Charlotte Garside nasceu em 2007, numa família britânica comum. Quando nasceu, os médicos ficaram surpreendidos com a sua aparência: pesava menos de um quilo e poucos acreditavam que sobrevivesse. Apesar do seu pequeno tamanho, Charlotte revelou-se uma criança forte e com muita vontade de viver e celebrou recentemente o seu décimo sexto aniversário. “As pessoas costumavam dizer que ela parecia uma boneca de porcelana, um bebé no carrinho, e ainda lhe chamam ‘Thumbbaby’, mas ela não é uma criança”, diz a mãe.

A Charlotte tem uma forma rara de nanismo conhecida como nanismo primordial. Os seus pais são portadores de um gene extremamente raro que a sua filha mais nova herdou. Os seus outros filhos nasceram saudáveis e estão a crescer normalmente.

Charlotte frequentou uma escola regular em East Yorkshire, embora estivesse acompanhada por um cuidador pessoal. Embora o nanismo primordial cause frequentemente atrasos no desenvolvimento, os funcionários da escola notaram que aos seis anos ela tinha atingido o nível de desenvolvimento de uma menina de três anos, que consideraram bastante bom. Hoje, Charlotte destaca-se na escola, adora socializar com os colegas e é muito popular.

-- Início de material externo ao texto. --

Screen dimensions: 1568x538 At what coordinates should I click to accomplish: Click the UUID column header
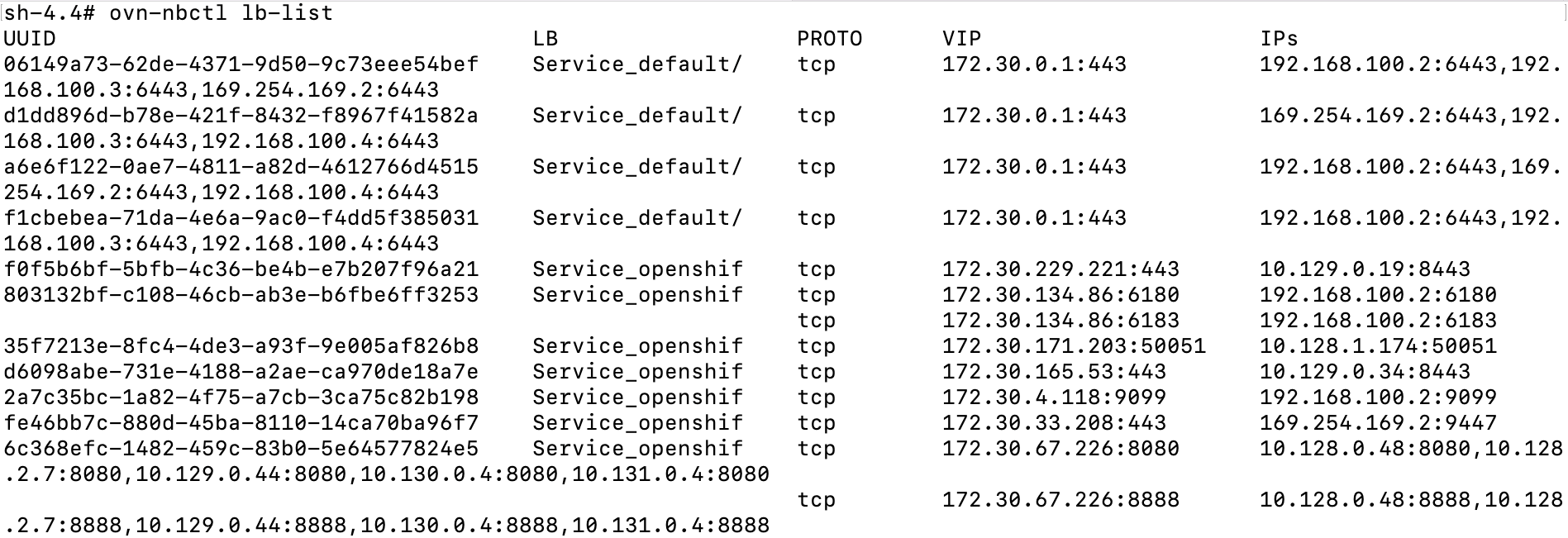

Ao recordarem os primeiros dias após o nascimento da filha, os pais de Charlotte descrevem-nos como extremamente desafiantes, caracterizados por um medo constante pela sua vida. Era tão delicada que nem a conseguiam levantar.

“As pessoas que o vêem pela primeira vez têm medo que, se lhe tocarem, se parta. Mas ela é um turbilhão que não consegue estar parada nem por um segundo”, diz a mãe.

Hoje Charlotte leva uma vida completamente normal. Ela participa em passeios em família e vai à escola. Quando tinha dois anos, foi feito um documentário sobre ela que foi visto por milhões de pessoas em todo o mundo. Agora, pessoas de todo o mundo estão a acompanhar a história da menina mais pequena do mundo.